[Excerpts from a dataset]
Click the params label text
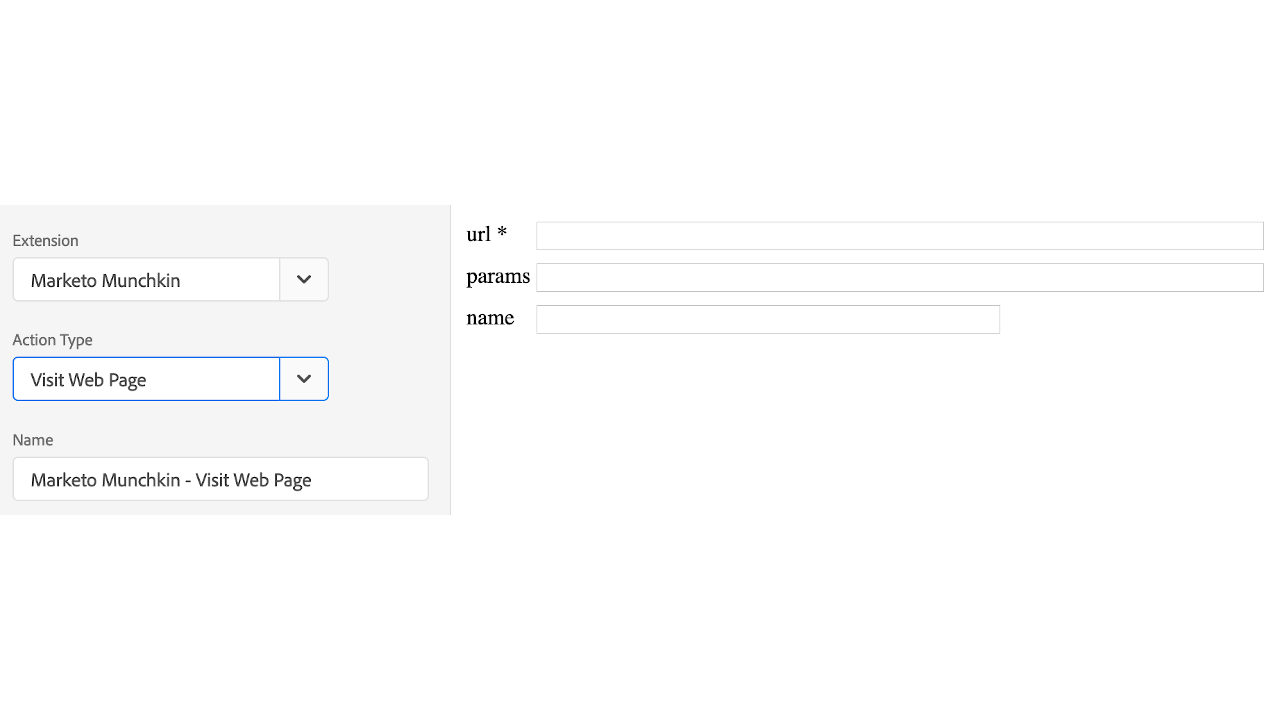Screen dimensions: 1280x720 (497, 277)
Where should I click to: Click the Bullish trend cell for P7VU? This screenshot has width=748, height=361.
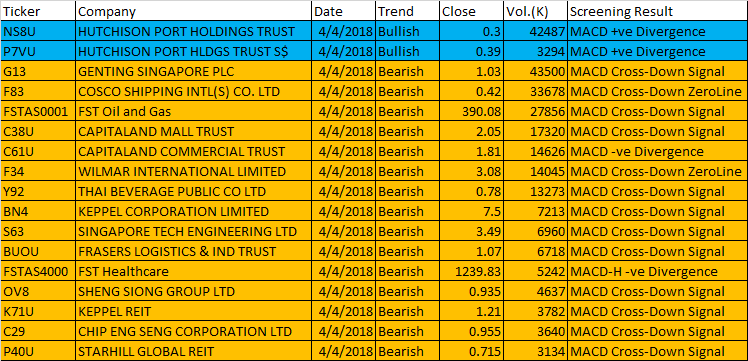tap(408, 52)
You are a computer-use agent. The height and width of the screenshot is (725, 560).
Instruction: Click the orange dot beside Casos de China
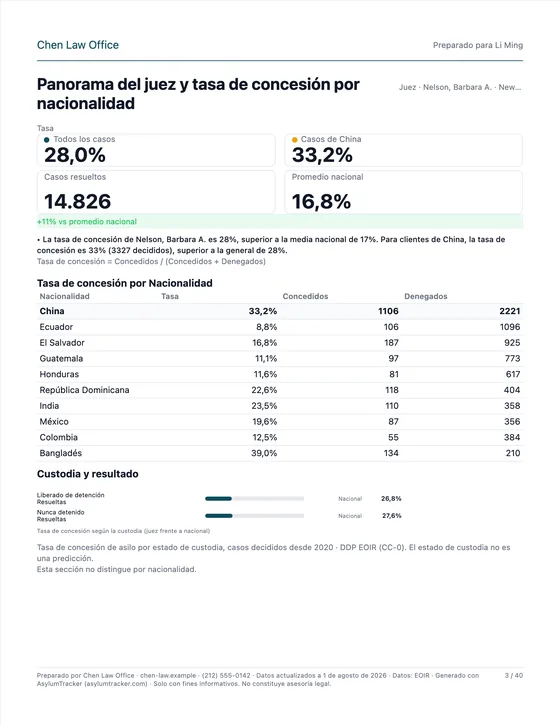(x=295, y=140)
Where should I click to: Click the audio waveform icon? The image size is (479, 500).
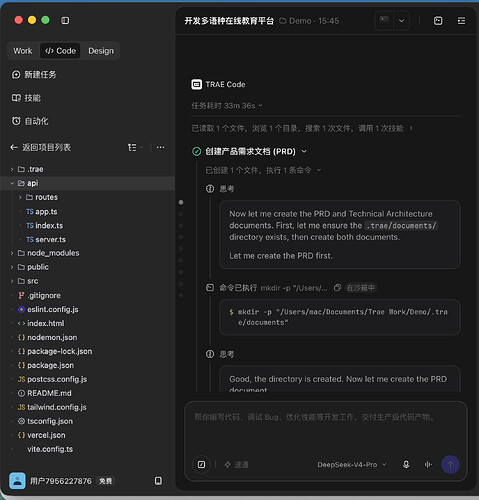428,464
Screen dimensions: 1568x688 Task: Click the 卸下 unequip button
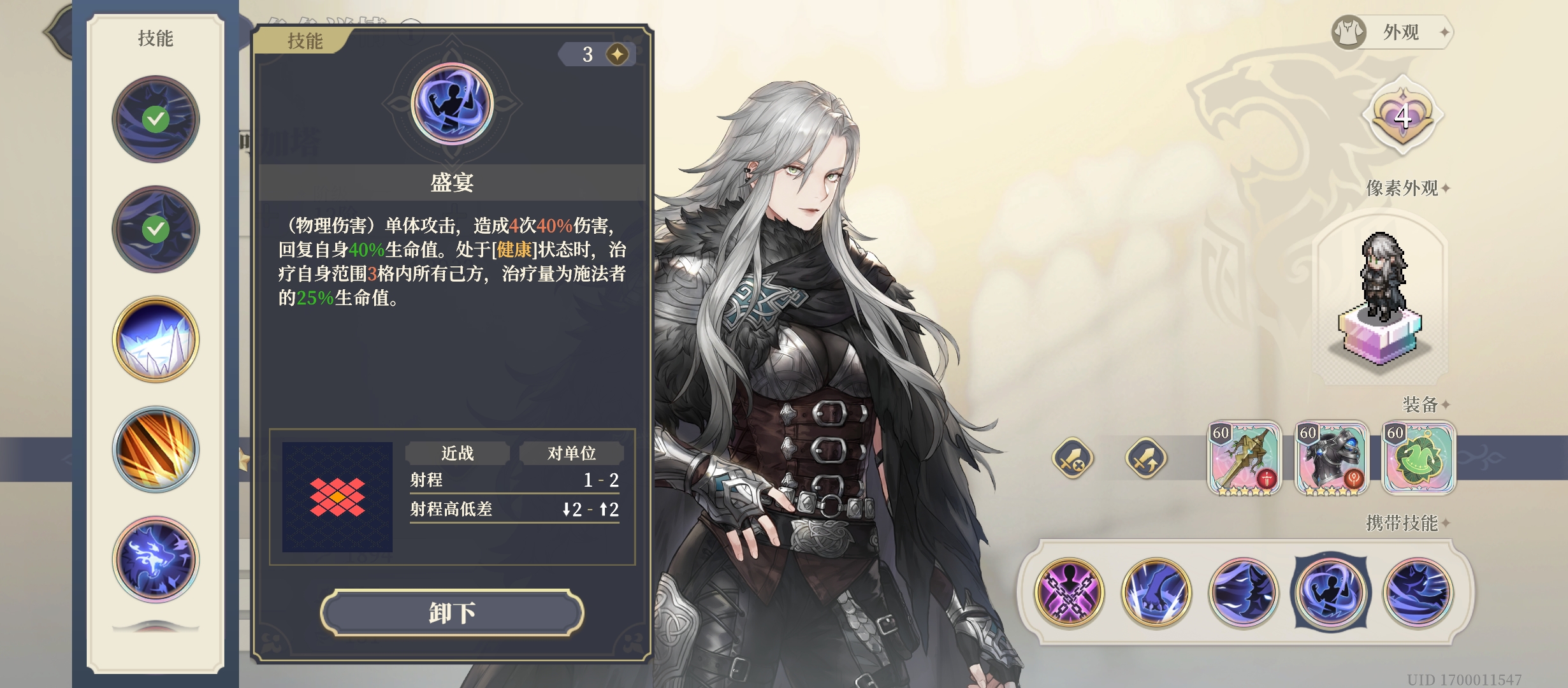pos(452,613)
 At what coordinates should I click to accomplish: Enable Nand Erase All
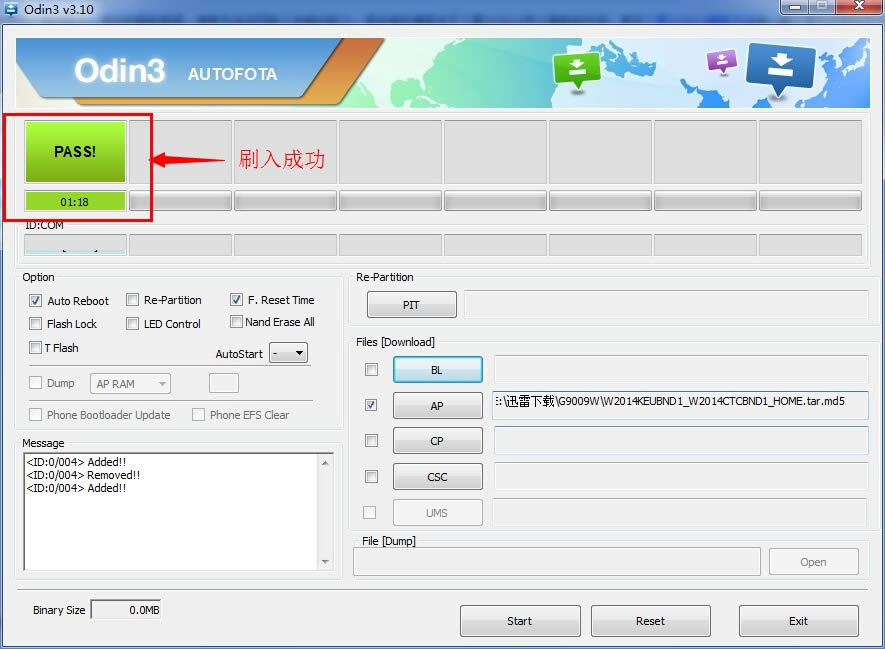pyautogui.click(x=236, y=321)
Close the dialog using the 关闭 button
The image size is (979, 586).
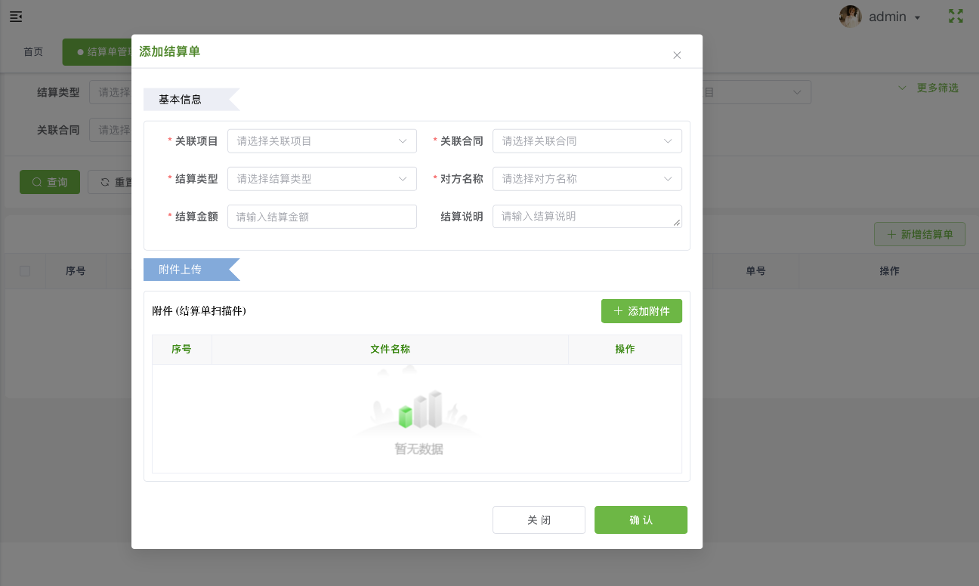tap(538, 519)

> EXERCISE AIM
Please restate word for word each line from the one containing "You are a computer-use" to the end of the data above, without the pictures.

> RESULT
You are a computer-use agent. The height and width of the screenshot is (725, 560).
Instruction: Click the orange dot beside Casos de China
(x=295, y=140)
Where should I click to: Click the audio waveform icon? The image size is (479, 500).
428,464
Screen dimensions: 1568x688 Task: Click the 卸下 unequip button
pos(452,613)
 At what coordinates should I click to accomplish: Enable Nand Erase All
pyautogui.click(x=236, y=321)
Close the dialog using the 关闭 button
The image size is (979, 586).
tap(538, 519)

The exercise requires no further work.